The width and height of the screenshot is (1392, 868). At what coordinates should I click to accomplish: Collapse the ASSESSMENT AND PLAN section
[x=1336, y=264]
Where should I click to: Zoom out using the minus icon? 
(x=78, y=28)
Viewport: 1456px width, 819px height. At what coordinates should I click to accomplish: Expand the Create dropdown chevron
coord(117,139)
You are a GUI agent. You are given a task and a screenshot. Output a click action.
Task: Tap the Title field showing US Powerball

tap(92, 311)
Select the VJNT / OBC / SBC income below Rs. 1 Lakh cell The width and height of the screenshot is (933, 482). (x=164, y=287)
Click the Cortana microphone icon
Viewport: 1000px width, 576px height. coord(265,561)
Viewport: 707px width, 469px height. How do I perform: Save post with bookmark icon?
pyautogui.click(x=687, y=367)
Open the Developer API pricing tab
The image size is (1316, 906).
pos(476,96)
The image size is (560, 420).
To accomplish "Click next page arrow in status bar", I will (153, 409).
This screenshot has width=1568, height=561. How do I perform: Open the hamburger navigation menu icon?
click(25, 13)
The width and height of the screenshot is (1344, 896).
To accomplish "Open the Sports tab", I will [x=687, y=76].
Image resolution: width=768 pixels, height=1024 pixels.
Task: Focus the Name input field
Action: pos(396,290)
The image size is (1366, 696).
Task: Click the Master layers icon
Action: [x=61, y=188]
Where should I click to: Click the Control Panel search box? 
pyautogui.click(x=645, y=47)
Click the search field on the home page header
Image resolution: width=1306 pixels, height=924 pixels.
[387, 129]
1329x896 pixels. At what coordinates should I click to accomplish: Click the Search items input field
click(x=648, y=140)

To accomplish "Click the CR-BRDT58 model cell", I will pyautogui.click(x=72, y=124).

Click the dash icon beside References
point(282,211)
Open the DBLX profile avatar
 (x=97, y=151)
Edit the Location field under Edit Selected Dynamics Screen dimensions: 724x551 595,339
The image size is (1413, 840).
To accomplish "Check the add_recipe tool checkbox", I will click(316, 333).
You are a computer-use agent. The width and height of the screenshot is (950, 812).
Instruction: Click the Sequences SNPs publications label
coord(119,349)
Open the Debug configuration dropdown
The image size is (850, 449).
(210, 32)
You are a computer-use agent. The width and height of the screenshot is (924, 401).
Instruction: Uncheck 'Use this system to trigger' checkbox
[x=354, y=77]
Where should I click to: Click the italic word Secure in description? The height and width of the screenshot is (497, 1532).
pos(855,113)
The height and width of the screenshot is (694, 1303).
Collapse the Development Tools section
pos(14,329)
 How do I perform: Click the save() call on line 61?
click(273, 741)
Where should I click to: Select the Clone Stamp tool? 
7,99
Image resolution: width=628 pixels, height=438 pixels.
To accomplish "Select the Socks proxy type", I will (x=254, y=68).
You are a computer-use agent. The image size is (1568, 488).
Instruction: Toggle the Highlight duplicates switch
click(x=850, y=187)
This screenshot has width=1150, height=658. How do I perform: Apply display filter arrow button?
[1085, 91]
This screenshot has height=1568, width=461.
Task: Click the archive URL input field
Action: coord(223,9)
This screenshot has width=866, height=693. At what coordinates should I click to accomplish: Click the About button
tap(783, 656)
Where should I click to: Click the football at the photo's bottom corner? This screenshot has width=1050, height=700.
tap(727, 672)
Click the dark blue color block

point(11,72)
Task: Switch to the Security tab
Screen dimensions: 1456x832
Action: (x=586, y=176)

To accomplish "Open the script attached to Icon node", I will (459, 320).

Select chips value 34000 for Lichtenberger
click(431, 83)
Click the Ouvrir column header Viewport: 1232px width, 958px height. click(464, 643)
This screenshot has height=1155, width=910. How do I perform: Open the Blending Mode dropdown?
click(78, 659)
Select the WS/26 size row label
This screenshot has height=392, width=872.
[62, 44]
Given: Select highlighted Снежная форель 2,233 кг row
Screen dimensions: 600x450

···

Description of the task
Type out the entries again, word for word.

Response to this task
The width and height of the screenshot is (1392, 868). At what coordinates should I click to accomplish: Collapse the ASSESSMENT AND PLAN section
[x=1336, y=264]
Where should I click to: Zoom out using the minus icon? 
(x=78, y=28)
Viewport: 1456px width, 819px height. At what coordinates should I click to accomplish: Expand the Create dropdown chevron
coord(117,139)
You are a GUI agent. You are given a task and a screenshot. Output a click action.
Task: Tap the Title field showing US Powerball

tap(92, 311)
Select the VJNT / OBC / SBC income below Rs. 1 Lakh cell The width and height of the screenshot is (933, 482). (x=164, y=287)
Click the Cortana microphone icon
Viewport: 1000px width, 576px height. coord(265,561)
Viewport: 707px width, 469px height. How do I perform: Save post with bookmark icon?
pyautogui.click(x=687, y=367)
Open the Developer API pricing tab
The image size is (1316, 906).
pos(476,96)
The image size is (560, 420).
To accomplish "Click next page arrow in status bar", I will (153, 409).
This screenshot has width=1568, height=561. How do I perform: Open the hamburger navigation menu icon?
click(25, 13)
The width and height of the screenshot is (1344, 896).
To accomplish "Open the Sports tab", I will [x=687, y=76].
Image resolution: width=768 pixels, height=1024 pixels.
Task: Focus the Name input field
Action: pos(396,290)
The image size is (1366, 696).
Task: Click the Master layers icon
Action: [x=61, y=188]
Where should I click to: Click the Control Panel search box? 
pyautogui.click(x=645, y=47)
Click the search field on the home page header
Image resolution: width=1306 pixels, height=924 pixels.
[387, 129]
1329x896 pixels. At what coordinates should I click to accomplish: Click the Search items input field
click(x=648, y=140)

To accomplish "Click the CR-BRDT58 model cell", I will pyautogui.click(x=72, y=124).

Click the dash icon beside References
point(282,211)
Open the DBLX profile avatar
 (x=97, y=151)
Edit the Location field under Edit Selected Dynamics Screen dimensions: 724x551 595,339
The image size is (1413, 840).
To accomplish "Check the add_recipe tool checkbox", I will click(316, 333).
You are a computer-use agent. The width and height of the screenshot is (950, 812).
Instruction: Click the Sequences SNPs publications label
coord(119,349)
Open the Debug configuration dropdown
The image size is (850, 449).
(210, 32)
You are a computer-use agent. The width and height of the screenshot is (924, 401).
Instruction: Uncheck 'Use this system to trigger' checkbox
[x=354, y=77]
Where should I click to: Click the italic word Secure in description? The height and width of the screenshot is (497, 1532).
pos(855,113)
The height and width of the screenshot is (694, 1303).
Collapse the Development Tools section
pos(14,329)
 How do I perform: Click the save() call on line 61?
click(273, 741)
Where should I click to: Select the Clone Stamp tool? 
7,99
Image resolution: width=628 pixels, height=438 pixels.
To accomplish "Select the Socks proxy type", I will (x=254, y=68).
You are a computer-use agent. The image size is (1568, 488).
Instruction: Toggle the Highlight duplicates switch
click(x=850, y=187)
This screenshot has width=1150, height=658. How do I perform: Apply display filter arrow button?
[1085, 91]
This screenshot has height=1568, width=461.
Task: Click the archive URL input field
Action: coord(223,9)
This screenshot has width=866, height=693. At what coordinates should I click to accomplish: Click the About button
tap(783, 656)
Where should I click to: Click the football at the photo's bottom corner? This screenshot has width=1050, height=700.
tap(727, 672)
Click the dark blue color block

point(11,72)
Task: Switch to the Security tab
Screen dimensions: 1456x832
Action: (x=586, y=176)

To accomplish "Open the script attached to Icon node", I will (459, 320).

Select chips value 34000 for Lichtenberger
click(431, 83)
Click the Ouvrir column header Viewport: 1232px width, 958px height. click(464, 643)
This screenshot has height=1155, width=910. How do I perform: Open the Blending Mode dropdown?
click(78, 659)
Select the WS/26 size row label
This screenshot has height=392, width=872.
[62, 44]
Given: Select highlighted Снежная форель 2,233 кг row
Screen dimensions: 600x450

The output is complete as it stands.